TEXTE FOURNI:
Les autorités françaises en ont-elles su plus qu’elles ne l’ont dit ? Christian Lancrenon, âgé d’un mois à peine au moment de la disparition de son père, est aujourd’hui persuadé que non. Il poursuit sans relâche sa quête de la vérité. Sa mère a eu un entretien le 18 juin dernier avec l’amiral Vandier, chef d’état-major de la marine, en présence de l’amiral Païtard, président de l’Association pour la recherche de documentation sur l’histoire de l’aéronautique navale (ARDHAN), et de l’amiral Doniol, ancien chef de la seconde patrouille de Corsair de l’Arromanches. Cette rencontre faisait suite à un dossier reçu par madame Lancrenon en septembre 2020, dossier demandé par le précédent chef d’état-major de la marine.

PROBLÈME À RÉSOUDRE: Recopiez tout le texte fourni depuis « Les autorités françaises » jusqu'à « de la marine. » inclus. Les lignes qui suivent n'ont aucun lien avec le texte fourni.

DONNÉES D'ENTRÉE:

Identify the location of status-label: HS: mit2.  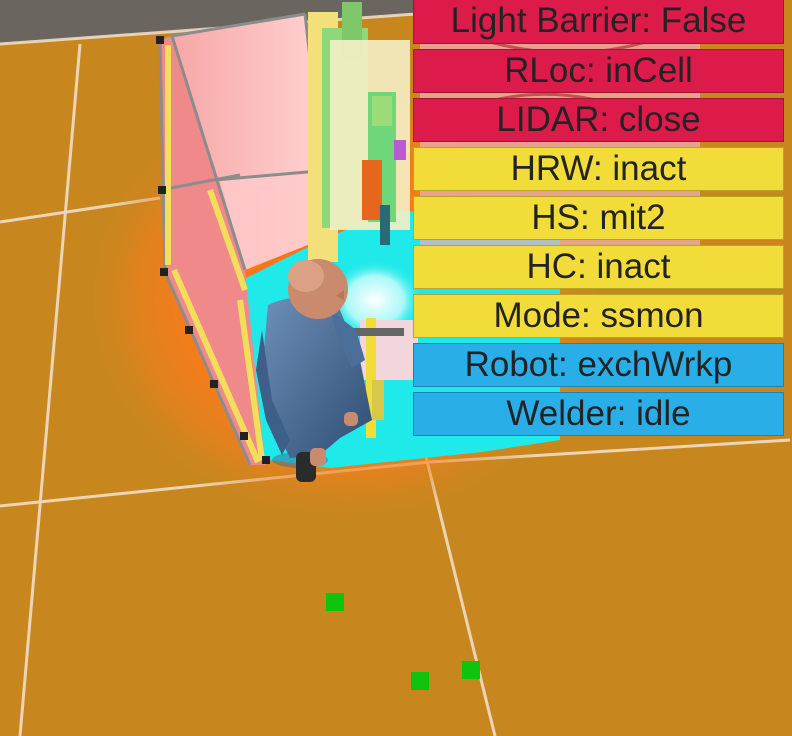
(598, 218).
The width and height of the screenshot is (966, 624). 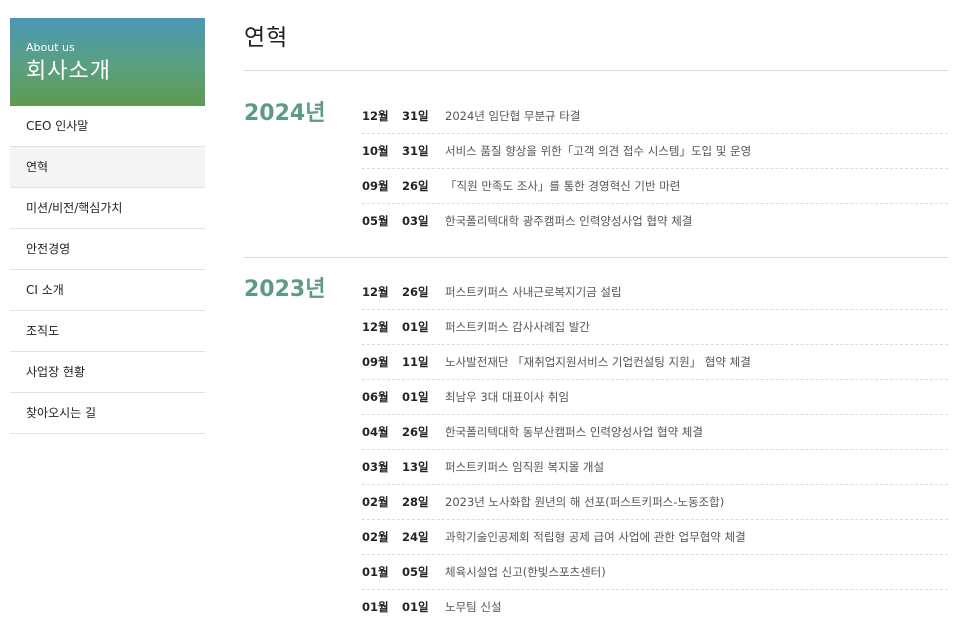 I want to click on event-month: 05월, so click(x=376, y=221).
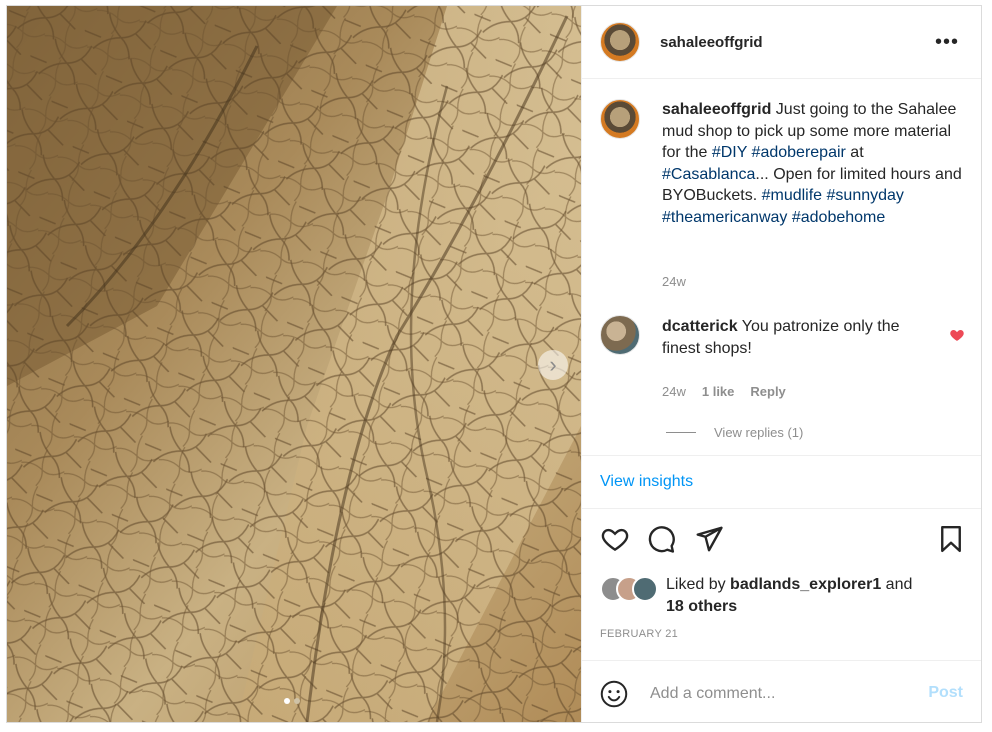  Describe the element at coordinates (620, 119) in the screenshot. I see `caption-avatar` at that location.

TÂCHE ACCOMPLIE:
Les autorités françaises en ont-elles su plus qu’elles ne l’ont dit ? Christian Lancrenon, âgé d’un mois à peine au moment de la disparition de son père, est aujourd’hui persuadé que non. Il poursuit sans relâche sa quête de la vérité. Sa mère a eu un entretien le 18 juin dernier avec l’amiral Vandier, chef d’état-major de la marine, en présence de l’amiral Païtard, président de l’Association pour la recherche de documentation sur l’histoire de l’aéronautique navale (ARDHAN), et de l’amiral Doniol, ancien chef de la seconde patrouille de Corsair de l’Arromanches. Cette rencontre faisait suite à un dossier reçu par madame Lancrenon en septembre 2020, dossier demandé par le précédent chef d’état-major de la marine.